The University of Southampton

Project: Interactive Lifelong Reinforcement Learning

Key information:

Student John Birkbeck
Academic Supervisors

Tim Norman, Adam Sobey, Federico Cerutti

Cohort  3
Pure Link  Active Project

Abstract: 

Reinforcement Learning has produced AI agents with superhuman abilities, with AlphaGo Zero winning against humans in Go just one of many examples. These AI are 'narrow', however: they learn only one task, forget that task when learning another, and do not reuse their abilities across tasks. The popular media image of intelligent robots embedded across our society is, for now, just science fiction.
They are also costly to train: researchers at the University of Copenhagen estimated that the GPT-3 AI language model used 188MW of power to train, emitting 85 tonnes of CO2. To sustainably integrate AI into our lives, reducing training costs and emissions will be essential. Research toward interactive and lifelong agents can help reduce these costs by producing broader AI which reuses previous experience to solve new tasks, avoiding the need for intensive training for every task.

* Records provided
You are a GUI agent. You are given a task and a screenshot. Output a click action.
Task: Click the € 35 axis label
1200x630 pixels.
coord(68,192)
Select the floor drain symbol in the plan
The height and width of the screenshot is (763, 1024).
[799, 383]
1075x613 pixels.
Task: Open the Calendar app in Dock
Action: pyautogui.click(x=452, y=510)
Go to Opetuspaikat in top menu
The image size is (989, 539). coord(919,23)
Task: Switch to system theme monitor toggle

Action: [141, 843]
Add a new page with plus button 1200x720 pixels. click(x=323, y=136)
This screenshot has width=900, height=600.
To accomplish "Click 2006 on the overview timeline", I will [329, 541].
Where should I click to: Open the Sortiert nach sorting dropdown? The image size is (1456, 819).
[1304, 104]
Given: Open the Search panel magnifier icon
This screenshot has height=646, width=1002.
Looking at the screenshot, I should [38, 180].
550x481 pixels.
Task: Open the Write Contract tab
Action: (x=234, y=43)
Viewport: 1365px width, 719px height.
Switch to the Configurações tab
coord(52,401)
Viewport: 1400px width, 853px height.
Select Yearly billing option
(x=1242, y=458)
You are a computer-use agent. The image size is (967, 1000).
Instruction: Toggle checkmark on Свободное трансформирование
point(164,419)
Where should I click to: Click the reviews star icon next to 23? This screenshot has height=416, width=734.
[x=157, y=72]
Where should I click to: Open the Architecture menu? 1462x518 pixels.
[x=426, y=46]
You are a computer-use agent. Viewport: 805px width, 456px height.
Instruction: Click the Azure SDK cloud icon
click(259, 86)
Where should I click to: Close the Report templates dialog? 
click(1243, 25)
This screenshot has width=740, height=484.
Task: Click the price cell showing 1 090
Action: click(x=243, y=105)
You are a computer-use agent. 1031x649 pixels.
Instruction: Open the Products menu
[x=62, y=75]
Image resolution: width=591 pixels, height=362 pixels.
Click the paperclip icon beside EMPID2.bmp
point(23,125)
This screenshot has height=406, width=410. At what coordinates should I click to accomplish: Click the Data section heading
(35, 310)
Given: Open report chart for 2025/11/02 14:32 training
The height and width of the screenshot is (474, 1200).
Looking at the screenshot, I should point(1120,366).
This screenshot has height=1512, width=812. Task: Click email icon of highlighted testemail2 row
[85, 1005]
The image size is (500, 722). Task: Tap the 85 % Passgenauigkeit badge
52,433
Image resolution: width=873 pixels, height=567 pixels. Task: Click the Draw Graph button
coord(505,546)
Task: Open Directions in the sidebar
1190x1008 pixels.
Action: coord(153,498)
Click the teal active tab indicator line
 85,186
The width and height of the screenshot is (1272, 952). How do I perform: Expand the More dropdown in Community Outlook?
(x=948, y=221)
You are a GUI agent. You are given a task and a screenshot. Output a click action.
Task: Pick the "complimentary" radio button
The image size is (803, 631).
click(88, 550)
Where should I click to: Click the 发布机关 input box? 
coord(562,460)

* Required action 1
Print the section of the project page starting at "Student John Birkbeck" and ending at "just science fiction.".
* Required action 2
According to the project page, how many tonnes of CO2 did training the GPT-3 language model emit?
Work from the project page alone.

* Written answer 1
Student John Birkbeck
Academic Supervisors

Tim Norman, Adam Sobey, Federico Cerutti

Cohort  3
Pure Link  Active Project

Abstract: 

Reinforcement Learning has produced AI agents with superhuman abilities, with AlphaGo Zero winning against humans in Go just one of many examples. These AI are 'narrow', however: they learn only one task, forget that task when learning another, and do not reuse their abilities across tasks. The popular media image of intelligent robots embedded across our society is, for now, just science fiction.

* Written answer 2
85 tonnes.